Yesterday Tax-news.com
reported that a delegation from the Swiss Bankers Association
(SBA) travelled to Brussels last week to hold talks with EU officials
on matters including cross-border taxation of savings and banking
secrecy. The SBA has not yet revealed details of the two-day meeting,
but the European press is reporting that Swiss bankers urged the
EU to get Asia to act against tax evasion.
The SBA is reported
to have told the EU that it should seek to have Asia's large financial
centres adopt the measures against tax evasion it wants other
international centres to apply.
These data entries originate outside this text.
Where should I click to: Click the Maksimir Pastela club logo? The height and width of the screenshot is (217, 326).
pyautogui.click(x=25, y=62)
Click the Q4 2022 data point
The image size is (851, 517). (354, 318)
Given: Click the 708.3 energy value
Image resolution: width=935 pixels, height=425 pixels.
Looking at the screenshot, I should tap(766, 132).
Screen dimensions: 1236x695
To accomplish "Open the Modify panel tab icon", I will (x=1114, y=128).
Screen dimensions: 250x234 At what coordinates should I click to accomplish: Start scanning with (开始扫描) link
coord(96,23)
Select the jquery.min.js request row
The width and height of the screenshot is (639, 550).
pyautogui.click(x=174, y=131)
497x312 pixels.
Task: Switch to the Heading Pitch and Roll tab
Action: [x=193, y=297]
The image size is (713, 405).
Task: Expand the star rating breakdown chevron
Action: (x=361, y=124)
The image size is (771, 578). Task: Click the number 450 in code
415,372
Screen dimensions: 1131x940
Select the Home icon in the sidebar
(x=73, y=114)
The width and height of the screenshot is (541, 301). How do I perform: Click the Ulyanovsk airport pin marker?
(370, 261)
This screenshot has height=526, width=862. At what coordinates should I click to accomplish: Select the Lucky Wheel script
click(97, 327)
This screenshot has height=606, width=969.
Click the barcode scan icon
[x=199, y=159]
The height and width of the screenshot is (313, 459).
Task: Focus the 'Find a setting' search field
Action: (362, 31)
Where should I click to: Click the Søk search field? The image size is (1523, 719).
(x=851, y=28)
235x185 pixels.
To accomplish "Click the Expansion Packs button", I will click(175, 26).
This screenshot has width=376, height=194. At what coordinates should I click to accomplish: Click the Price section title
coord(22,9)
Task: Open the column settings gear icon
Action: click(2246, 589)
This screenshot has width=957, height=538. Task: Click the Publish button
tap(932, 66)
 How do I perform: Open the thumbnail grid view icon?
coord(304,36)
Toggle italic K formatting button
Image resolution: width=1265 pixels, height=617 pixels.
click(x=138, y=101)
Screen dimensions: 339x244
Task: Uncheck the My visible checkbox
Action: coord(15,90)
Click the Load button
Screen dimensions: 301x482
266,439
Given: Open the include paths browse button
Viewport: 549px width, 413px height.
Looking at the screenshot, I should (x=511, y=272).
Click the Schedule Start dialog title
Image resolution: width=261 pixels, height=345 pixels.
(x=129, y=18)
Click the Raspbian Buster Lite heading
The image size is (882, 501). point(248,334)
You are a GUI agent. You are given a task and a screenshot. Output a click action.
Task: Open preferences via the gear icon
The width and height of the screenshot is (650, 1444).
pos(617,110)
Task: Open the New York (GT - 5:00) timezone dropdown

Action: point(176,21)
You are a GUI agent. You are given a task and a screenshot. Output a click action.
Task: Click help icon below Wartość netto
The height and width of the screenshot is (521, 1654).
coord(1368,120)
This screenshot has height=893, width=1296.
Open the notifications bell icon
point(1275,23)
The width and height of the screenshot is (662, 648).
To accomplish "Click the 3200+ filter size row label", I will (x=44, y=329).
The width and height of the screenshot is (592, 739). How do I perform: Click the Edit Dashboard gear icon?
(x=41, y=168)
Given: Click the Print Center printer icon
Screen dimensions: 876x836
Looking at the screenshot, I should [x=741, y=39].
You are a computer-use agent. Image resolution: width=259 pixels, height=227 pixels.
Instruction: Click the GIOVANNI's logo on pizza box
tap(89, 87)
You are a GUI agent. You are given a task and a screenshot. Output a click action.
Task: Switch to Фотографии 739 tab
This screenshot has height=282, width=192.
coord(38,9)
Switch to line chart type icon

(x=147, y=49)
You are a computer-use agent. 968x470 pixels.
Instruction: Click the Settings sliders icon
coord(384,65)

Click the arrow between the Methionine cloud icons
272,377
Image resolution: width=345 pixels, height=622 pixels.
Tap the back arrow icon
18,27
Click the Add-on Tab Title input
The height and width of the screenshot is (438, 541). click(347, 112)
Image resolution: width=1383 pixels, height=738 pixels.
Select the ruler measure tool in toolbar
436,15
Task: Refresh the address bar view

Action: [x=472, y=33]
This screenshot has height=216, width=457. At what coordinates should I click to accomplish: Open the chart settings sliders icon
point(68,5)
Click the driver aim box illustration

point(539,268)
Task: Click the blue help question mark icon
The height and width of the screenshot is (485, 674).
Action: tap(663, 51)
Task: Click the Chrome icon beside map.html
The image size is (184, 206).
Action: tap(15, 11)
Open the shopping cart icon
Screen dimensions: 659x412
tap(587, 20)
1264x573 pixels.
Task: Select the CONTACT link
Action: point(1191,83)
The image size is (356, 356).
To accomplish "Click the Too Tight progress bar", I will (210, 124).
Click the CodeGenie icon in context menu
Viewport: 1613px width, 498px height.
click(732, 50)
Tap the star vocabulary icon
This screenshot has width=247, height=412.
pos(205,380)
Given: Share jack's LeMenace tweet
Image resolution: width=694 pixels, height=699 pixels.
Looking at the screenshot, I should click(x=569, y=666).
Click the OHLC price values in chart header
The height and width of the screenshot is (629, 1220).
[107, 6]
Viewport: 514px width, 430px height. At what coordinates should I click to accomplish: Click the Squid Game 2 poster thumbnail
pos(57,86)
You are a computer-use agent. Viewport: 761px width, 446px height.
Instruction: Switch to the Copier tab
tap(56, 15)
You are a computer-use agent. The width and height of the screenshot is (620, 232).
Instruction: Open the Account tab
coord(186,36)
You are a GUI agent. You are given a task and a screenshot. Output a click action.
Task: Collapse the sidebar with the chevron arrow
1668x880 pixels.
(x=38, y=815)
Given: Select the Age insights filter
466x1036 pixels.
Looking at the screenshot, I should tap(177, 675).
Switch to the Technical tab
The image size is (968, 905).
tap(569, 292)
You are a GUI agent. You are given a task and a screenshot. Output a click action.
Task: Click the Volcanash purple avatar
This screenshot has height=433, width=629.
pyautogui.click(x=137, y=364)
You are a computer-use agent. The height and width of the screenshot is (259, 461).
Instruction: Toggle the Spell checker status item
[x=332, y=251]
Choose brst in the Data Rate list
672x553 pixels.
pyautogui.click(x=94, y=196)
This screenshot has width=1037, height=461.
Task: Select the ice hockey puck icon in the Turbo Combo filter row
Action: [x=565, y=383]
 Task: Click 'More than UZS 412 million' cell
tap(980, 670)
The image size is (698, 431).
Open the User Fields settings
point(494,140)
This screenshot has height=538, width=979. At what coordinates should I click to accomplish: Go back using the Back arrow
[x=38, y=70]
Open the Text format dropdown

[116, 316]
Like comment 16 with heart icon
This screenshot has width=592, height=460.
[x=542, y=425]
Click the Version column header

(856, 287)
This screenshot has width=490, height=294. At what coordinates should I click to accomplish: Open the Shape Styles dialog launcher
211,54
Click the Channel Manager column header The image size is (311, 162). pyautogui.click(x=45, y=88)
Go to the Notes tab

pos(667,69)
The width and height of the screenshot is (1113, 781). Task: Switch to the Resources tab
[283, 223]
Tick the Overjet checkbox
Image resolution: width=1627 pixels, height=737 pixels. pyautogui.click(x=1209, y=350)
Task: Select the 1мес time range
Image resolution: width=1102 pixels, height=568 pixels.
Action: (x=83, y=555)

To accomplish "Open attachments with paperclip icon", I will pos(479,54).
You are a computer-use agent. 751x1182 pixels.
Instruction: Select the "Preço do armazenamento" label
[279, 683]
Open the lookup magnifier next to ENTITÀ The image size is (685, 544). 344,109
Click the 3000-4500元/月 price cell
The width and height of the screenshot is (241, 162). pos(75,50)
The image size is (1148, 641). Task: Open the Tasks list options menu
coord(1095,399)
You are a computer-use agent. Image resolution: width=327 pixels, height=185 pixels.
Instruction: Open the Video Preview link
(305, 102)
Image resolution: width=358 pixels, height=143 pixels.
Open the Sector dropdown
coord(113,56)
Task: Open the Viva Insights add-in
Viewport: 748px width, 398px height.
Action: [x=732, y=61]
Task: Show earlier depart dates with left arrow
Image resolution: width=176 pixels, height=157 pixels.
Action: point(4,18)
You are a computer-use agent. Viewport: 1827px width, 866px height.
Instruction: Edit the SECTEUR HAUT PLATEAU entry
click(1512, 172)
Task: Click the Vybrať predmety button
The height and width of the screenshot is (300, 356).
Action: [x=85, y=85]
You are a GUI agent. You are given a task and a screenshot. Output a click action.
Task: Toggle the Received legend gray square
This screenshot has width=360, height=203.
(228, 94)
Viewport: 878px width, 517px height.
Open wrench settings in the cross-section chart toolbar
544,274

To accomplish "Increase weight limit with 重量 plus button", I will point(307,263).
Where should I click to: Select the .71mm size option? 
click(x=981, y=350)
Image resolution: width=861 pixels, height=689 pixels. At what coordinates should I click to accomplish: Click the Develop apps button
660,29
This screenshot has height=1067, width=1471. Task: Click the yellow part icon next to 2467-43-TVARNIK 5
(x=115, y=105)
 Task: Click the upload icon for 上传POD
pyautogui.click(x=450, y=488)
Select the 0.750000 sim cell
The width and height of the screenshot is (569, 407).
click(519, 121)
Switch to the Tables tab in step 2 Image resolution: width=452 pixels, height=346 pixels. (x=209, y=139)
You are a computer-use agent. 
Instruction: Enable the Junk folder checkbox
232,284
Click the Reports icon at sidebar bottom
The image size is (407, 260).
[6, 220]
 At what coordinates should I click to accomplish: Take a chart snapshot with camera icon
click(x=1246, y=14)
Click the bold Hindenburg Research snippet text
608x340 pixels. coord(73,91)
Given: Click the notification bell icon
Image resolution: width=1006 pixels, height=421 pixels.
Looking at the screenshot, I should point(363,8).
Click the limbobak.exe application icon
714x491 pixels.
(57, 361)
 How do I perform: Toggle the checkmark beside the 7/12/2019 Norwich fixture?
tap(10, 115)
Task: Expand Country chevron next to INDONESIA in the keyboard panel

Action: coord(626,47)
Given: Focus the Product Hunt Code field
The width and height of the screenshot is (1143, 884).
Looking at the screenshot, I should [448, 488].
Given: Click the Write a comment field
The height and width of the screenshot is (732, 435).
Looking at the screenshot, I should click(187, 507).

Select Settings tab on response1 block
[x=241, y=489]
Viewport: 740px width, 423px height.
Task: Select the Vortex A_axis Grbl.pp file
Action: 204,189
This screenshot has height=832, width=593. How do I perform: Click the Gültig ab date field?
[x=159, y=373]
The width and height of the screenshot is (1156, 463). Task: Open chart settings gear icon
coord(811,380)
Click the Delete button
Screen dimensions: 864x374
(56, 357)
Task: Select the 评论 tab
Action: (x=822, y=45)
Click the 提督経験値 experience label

SBA executive committee president
designate, Urs
Roth, told a news conference: 'All large international financial
centres, including Asian centres like Hong Kong and Singapore,
should be included in the measures the EU wants adopted internationally
against tax evasion.'
A European Commission
spokesman said that the SBA was not in a position to ask the EU
to negotiate with the Asian centres, as the bankers were not an
official Swiss government delegation.
Whilst Switzerland
has been pointing the finger at Asia, in a separate move the European
Commission has been given the go-ahead to begin talks with the
Swiss in order to negotiate an agreement to co-operate against
fraud, smuggling and other illegal activities which it says are
perpetrated from within Switzerland and affect the financial interests
of the EU to the tune of several billion euros per year. The Commission
says that cooperation will constitute part of its overall relations
with Switzerland and be a precondition for further steps towards
deepening relations between the Swiss and the EU.